We should definitely fix this, but I'm not sure the rest of the
commit message is entirely accurate.
> The decompression loop then continues calling module_get_next_page(),
> which writes struct page pointers into info->pages[]. When used_pages
> reaches the stale max_pages value (not updated due to the failed
> extend), a subsequent write to info->pages[used_pages++] goes out of
> bounds into adjacent heap memory.
>
> Adjacent slab objects in the same kmalloc cache (pipe_buffer,
> seq_operations, cred) can be corrupted, potentially leading to local
> privilege escalation on kernels without SLAB_VIRTUAL mitigation.
Looking at the code:
- struct load_info info is zero-initialized in init_module_from_file().

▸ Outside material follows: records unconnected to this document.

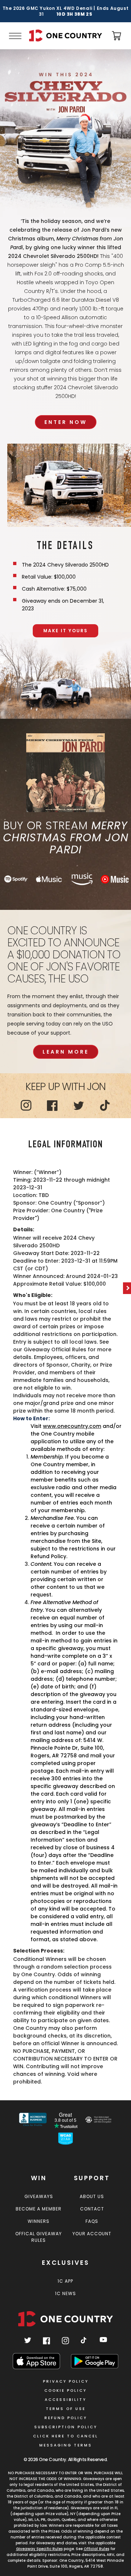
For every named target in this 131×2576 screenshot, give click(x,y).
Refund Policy (65, 2418)
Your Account (91, 2234)
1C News (65, 2293)
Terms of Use (66, 2408)
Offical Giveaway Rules (38, 2237)
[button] (14, 35)
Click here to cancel (65, 2436)
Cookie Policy (65, 2390)
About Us (92, 2196)
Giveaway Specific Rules (39, 2549)
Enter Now (65, 422)
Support (92, 2178)
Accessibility (65, 2399)
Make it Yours (65, 630)
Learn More (66, 1051)
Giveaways (38, 2196)
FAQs (92, 2221)
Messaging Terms (65, 2445)
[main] (65, 1074)
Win (39, 2178)
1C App (65, 2281)
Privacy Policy (65, 2381)
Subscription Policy (65, 2427)
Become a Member (38, 2209)
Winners (38, 2221)
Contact (92, 2209)
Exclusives (65, 2262)
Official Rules (96, 2549)
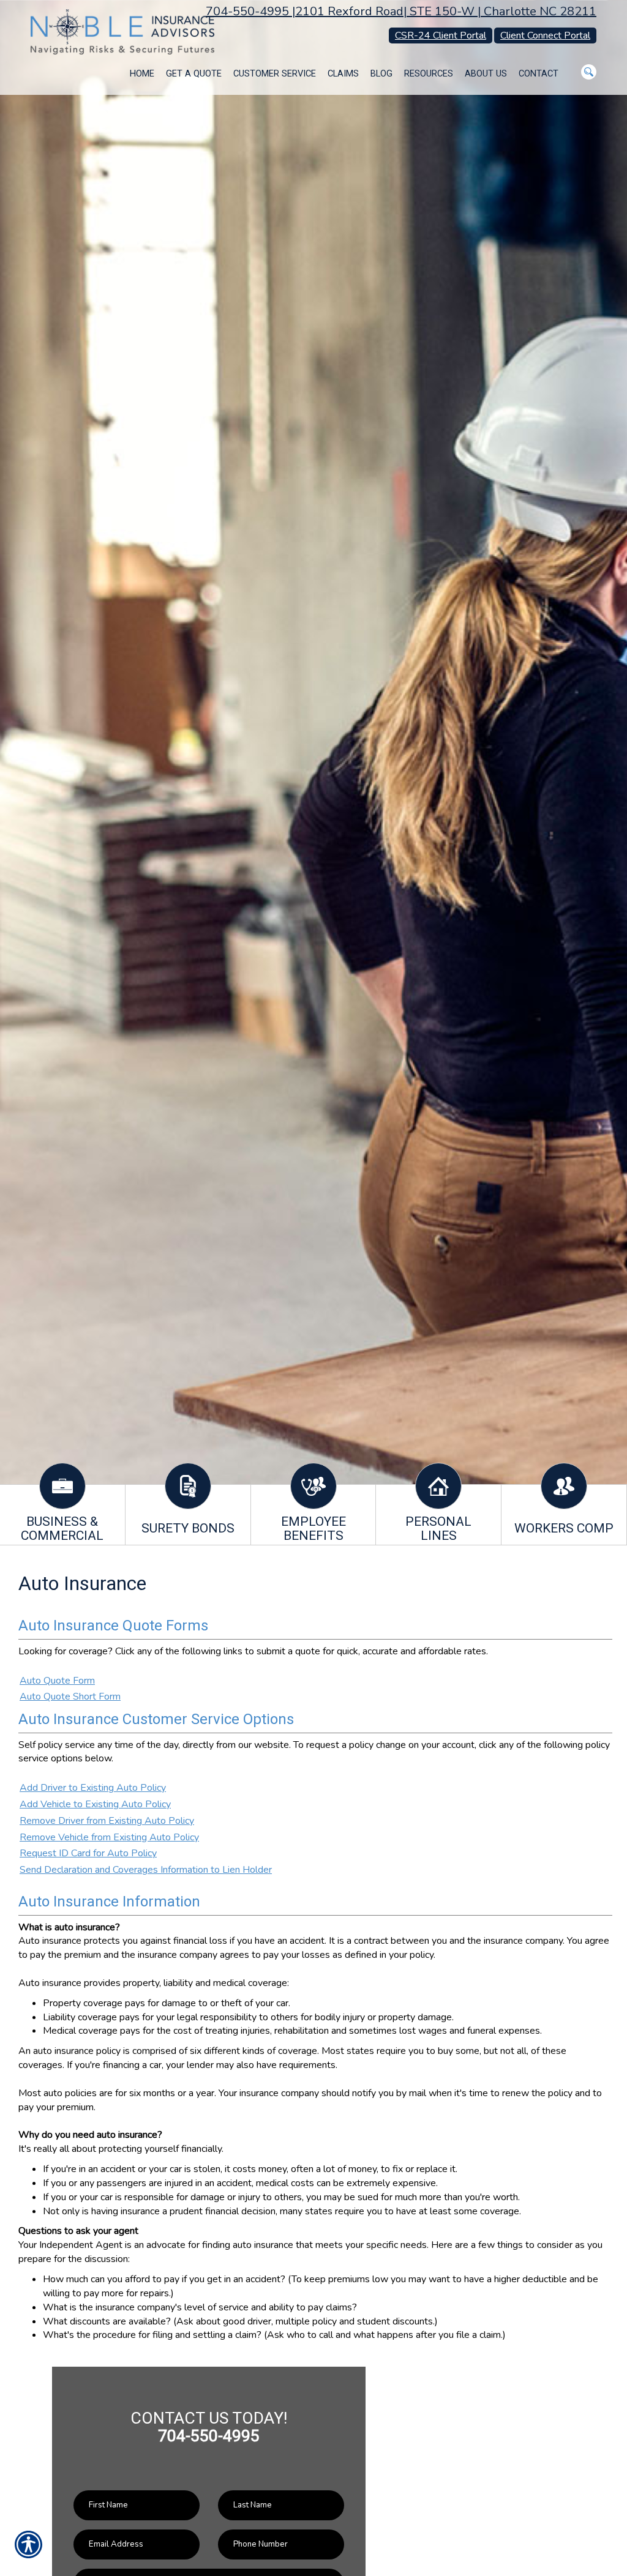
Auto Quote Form (57, 1680)
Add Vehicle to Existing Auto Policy (95, 1804)
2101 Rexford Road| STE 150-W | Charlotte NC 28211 (445, 11)
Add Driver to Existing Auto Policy (93, 1787)
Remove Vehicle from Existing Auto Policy (109, 1837)
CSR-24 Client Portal (440, 35)
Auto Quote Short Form (70, 1696)
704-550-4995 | (250, 11)
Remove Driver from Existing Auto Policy (107, 1820)
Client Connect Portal (545, 35)
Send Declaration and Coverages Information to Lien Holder (146, 1869)
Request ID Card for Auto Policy (88, 1853)
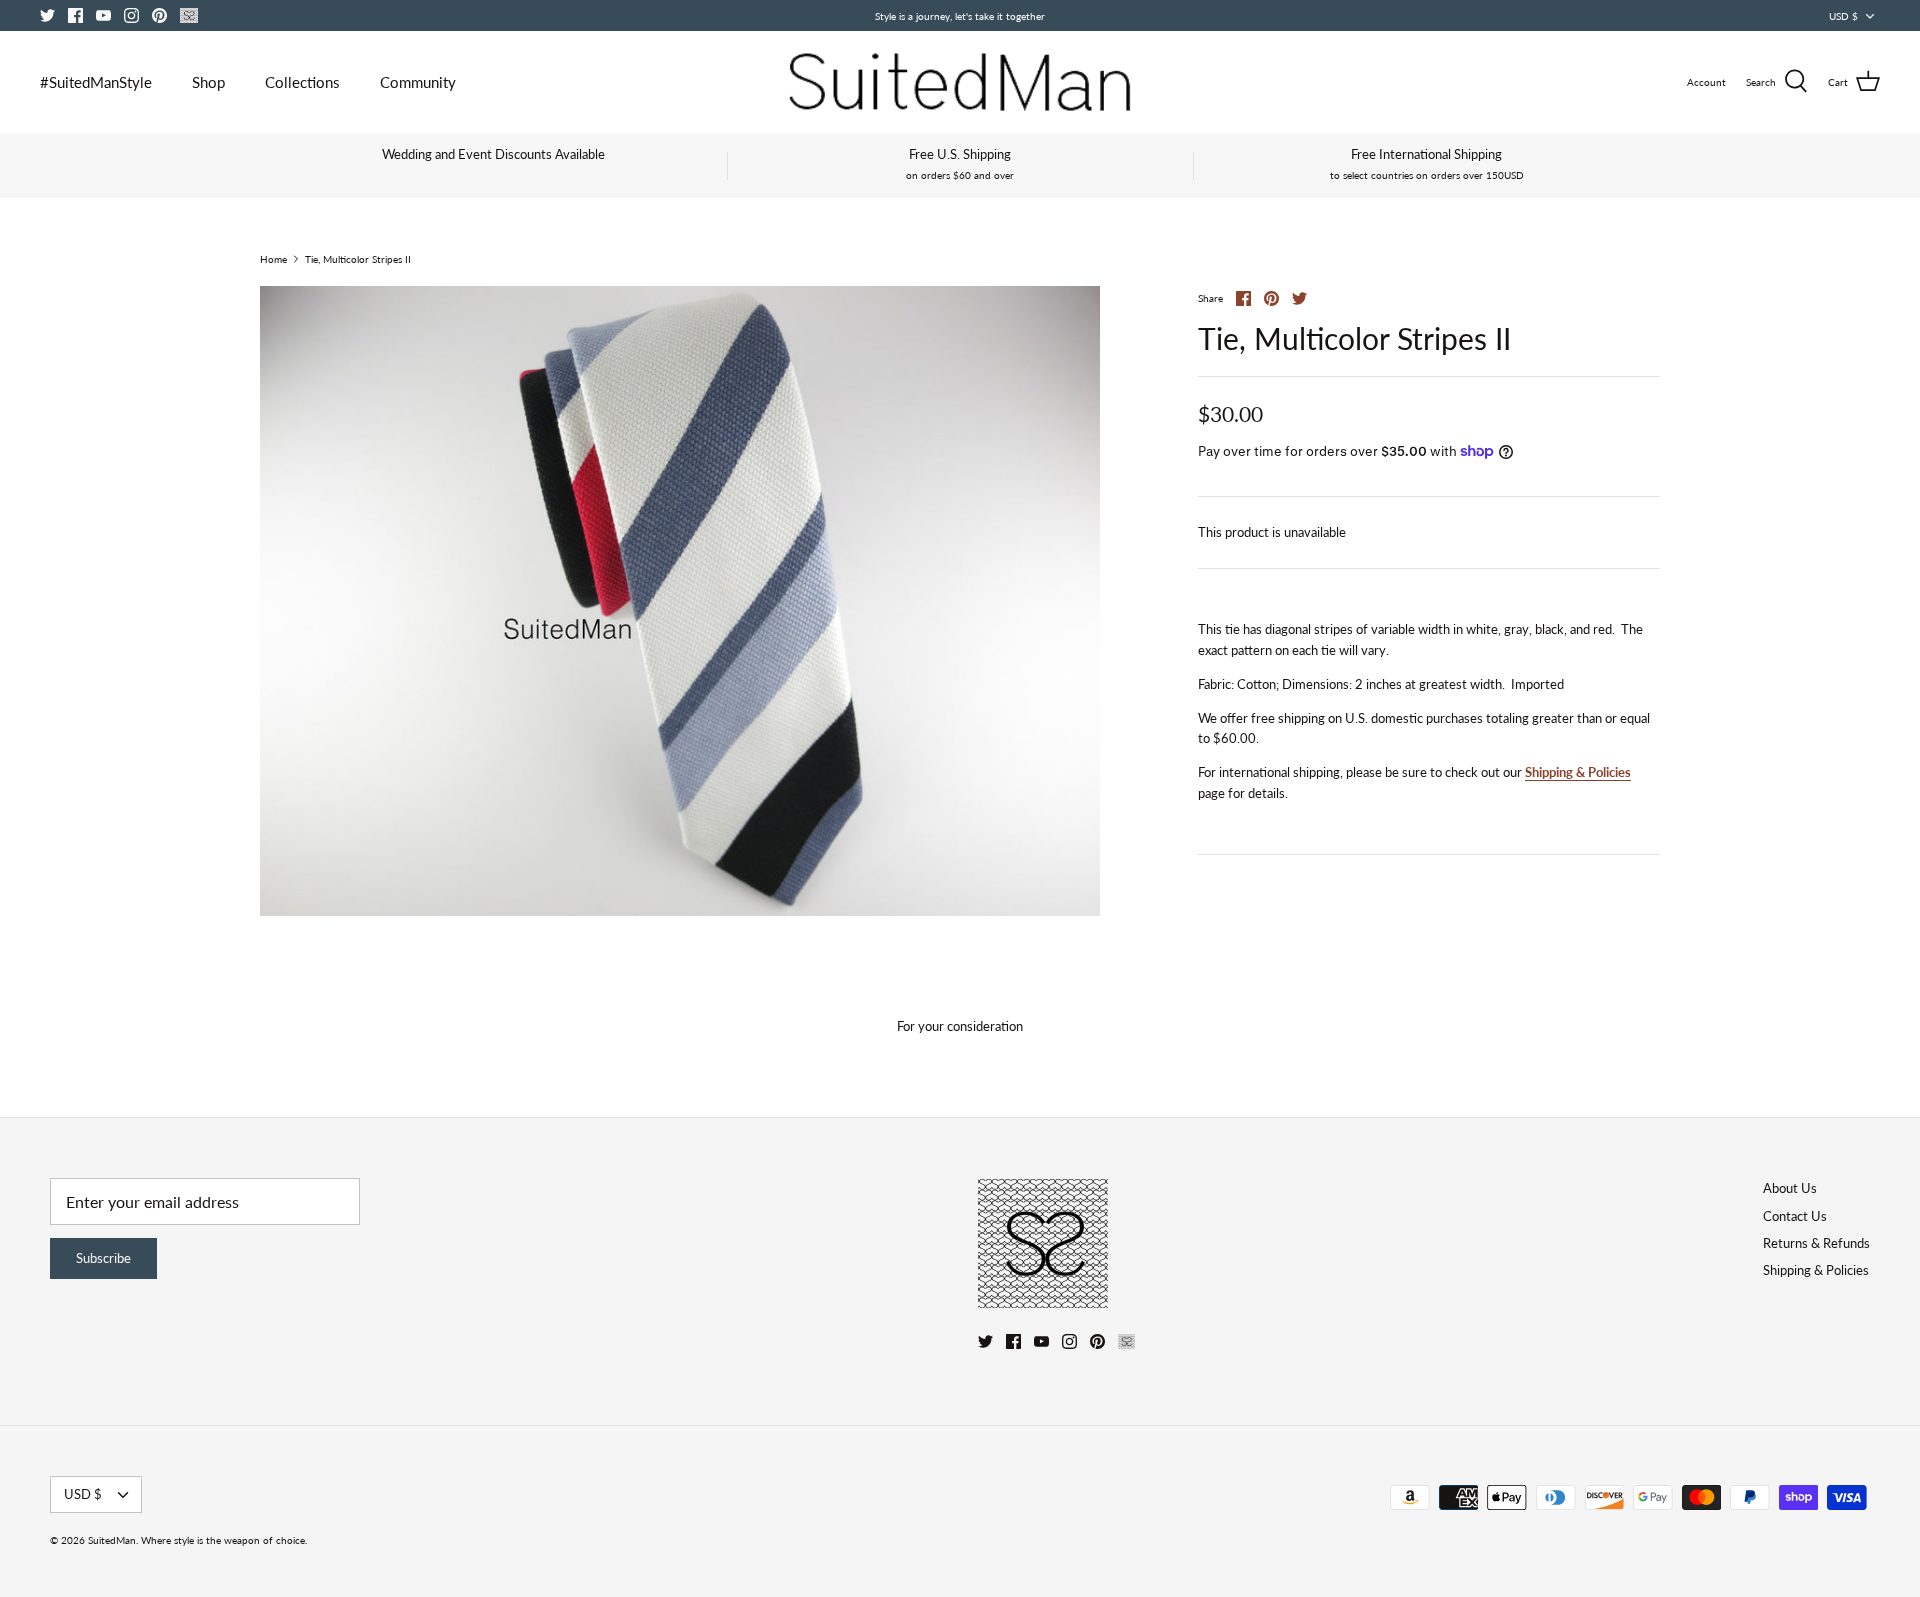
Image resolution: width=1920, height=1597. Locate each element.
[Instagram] (131, 15)
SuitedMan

- If module_extend_max_pages() fails, info->pages remains NULL and
info->max_pages and info->used_pages both remain 0.
- module_get_next_page() sees info->max_pages == info->used_pages
immediately and calls module_extend_max_pages(info, 0).
- kvrealloc() is called with a size of 0 and it returns ZERO_SIZE_PTR.
- Because ZERO_SIZE_PTR != NULL, module_extend_max_pages() sets
info->pages to ZERO_SIZE_PTR and returns 0.
- module_get_next_page() writes to info->pages[info->used_pages++],
and the write to ZERO_SIZE_PTR results in an immediate oops.
This isn't great, but I do not see a potential for an out-of-bounds
write or slab corruption in this specific case. What am I missing?